Recovery-Oriented System of Care (ROSOC)
Updated/reviewed January 2016
  • Need: To serve adults in Mendocino County, California with chronic substance use disorders, mental health diagnoses, and/or complex medical conditions who frequently utilize emergency departments and jail services.
  • Intervention: A safety net organization was formed that works with medical providers and law enforcement to reduce the high cost of caring for frequent utilizers through intensive care coordination activities.
  • Results: Greater overall stability in the lives of clients, with less utilization of low-efficacy, crisis-oriented services, hospitalizations, and incarcerations.
Senior CommUnity Care
Updated/reviewed January 2016
  • Need: Many older adults need some assistance in order to remain independent in their homes.
  • Intervention: A PACE (Program of All-Inclusive Care for the Elderly) provides healthcare services and support for older adults living in the western rural counties of Delta and Montrose in Colorado.
  • Results: Allows older people in western Colorado to maintain their independence in their own homes with a higher quality of life.
funded by the Federal Office of Rural Health Policy Community Connections Program at Hidalgo Medical Services
Added December 2015
  • Need: To provide prevention and self-management healthcare education to rural Grant and Hidalgo counties in New Mexico.
  • Intervention: A community program was created to improve knowledge and skills related to chronic disease prevention and management.
  • Results: Increased chronic condition knowledge and self-care management.
SAMA HealthCare Services, a Patient-Centered Medical Home
Added December 2015
  • Need: The traditional model where providers work independently from one another in treating patients proved to lack care continuity at SAMA Healthcare Services in rural Arkansas.
  • Intervention: The family practice clinic shifted to a team-based model of care where the medical staff works together in pods in order to create a patient-centered medical home.

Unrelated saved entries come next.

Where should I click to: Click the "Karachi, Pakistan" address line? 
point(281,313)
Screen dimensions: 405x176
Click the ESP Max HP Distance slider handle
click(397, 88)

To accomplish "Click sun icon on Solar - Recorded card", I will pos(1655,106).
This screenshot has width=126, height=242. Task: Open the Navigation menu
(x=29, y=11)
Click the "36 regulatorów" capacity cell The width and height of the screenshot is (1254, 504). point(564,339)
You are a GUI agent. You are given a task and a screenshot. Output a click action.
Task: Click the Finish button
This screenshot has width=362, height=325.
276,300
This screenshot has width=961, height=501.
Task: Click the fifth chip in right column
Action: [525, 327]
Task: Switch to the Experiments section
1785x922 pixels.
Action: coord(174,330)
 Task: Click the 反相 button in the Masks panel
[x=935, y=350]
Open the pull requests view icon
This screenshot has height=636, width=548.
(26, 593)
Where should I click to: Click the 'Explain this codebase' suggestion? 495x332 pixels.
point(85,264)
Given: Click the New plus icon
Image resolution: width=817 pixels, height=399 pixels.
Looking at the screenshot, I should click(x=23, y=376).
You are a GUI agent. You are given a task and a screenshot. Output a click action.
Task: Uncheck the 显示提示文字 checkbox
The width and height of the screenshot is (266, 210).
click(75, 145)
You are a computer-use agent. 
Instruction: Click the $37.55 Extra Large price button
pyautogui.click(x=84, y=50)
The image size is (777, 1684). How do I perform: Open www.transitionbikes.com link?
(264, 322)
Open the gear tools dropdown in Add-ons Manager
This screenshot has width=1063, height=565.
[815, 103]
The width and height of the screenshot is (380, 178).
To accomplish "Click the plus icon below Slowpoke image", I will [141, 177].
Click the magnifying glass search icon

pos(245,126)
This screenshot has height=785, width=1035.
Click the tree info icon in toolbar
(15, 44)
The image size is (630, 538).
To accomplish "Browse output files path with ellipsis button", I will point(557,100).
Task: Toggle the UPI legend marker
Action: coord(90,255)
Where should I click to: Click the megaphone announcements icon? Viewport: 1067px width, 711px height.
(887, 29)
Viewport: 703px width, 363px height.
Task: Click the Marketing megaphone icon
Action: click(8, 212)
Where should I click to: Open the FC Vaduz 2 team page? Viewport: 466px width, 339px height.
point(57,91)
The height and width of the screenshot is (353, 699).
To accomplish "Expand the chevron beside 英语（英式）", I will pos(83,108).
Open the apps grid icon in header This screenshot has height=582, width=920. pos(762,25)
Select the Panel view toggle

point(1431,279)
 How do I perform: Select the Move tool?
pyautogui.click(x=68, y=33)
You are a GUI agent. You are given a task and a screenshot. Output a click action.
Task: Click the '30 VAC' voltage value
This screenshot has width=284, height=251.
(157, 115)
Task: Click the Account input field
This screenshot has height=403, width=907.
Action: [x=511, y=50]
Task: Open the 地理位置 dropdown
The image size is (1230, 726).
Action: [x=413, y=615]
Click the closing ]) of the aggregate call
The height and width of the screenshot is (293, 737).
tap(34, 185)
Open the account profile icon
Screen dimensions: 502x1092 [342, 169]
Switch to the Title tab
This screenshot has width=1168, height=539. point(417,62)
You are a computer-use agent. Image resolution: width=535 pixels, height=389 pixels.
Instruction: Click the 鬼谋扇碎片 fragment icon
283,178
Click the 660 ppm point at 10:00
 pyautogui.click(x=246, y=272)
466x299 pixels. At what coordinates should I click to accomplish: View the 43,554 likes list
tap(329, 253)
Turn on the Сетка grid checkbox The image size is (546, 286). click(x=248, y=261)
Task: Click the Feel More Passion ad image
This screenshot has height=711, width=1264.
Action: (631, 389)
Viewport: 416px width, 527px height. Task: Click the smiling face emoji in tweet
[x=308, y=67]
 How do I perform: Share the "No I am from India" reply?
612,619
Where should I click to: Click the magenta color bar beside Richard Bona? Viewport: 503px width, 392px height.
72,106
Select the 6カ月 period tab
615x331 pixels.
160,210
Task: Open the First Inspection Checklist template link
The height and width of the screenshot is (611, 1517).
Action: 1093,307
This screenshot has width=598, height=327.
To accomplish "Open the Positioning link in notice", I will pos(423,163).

  • Results: SAMA doubled the amount of patients seen in 1 day and at least 90% of patients receive medical treatment from a provider within their pod.
SERving PAtients-ACO (SERPA-ACO)
Added November 2015
  • Need: To lower the cost, improve the quality, and increase the coordination of patients' healthcare in rural Nebraska.
  • Intervention: Approved by CMS in January 2013, nine clinics across the state of Nebraska came together to form an Accountable Care Organization (ACO).
  • Results: Patient-centered medical homes were established that reduced hospitalizations and unnecessary medical procedures.
Trinity Pioneer ACO
Added November 2015
  • Need: American healthcare is transitioning from fee-for-service models to valued-based payment models, and communities could fall behind the changing national trend.
  • Intervention: The Trinity ACO was formed in rural Iowa after being selected by the Center for Medicare and Medicaid Innovation as 1 of the 32 Medicare Pioneer Accountable Care Organizations.
  • Results: Trinity continues to focus on palliative medicine, produce effective strategies in distributing value-based services, and works closely with government bodies to construct federal ACO methodology, especially when it comes to rural-specific organizations.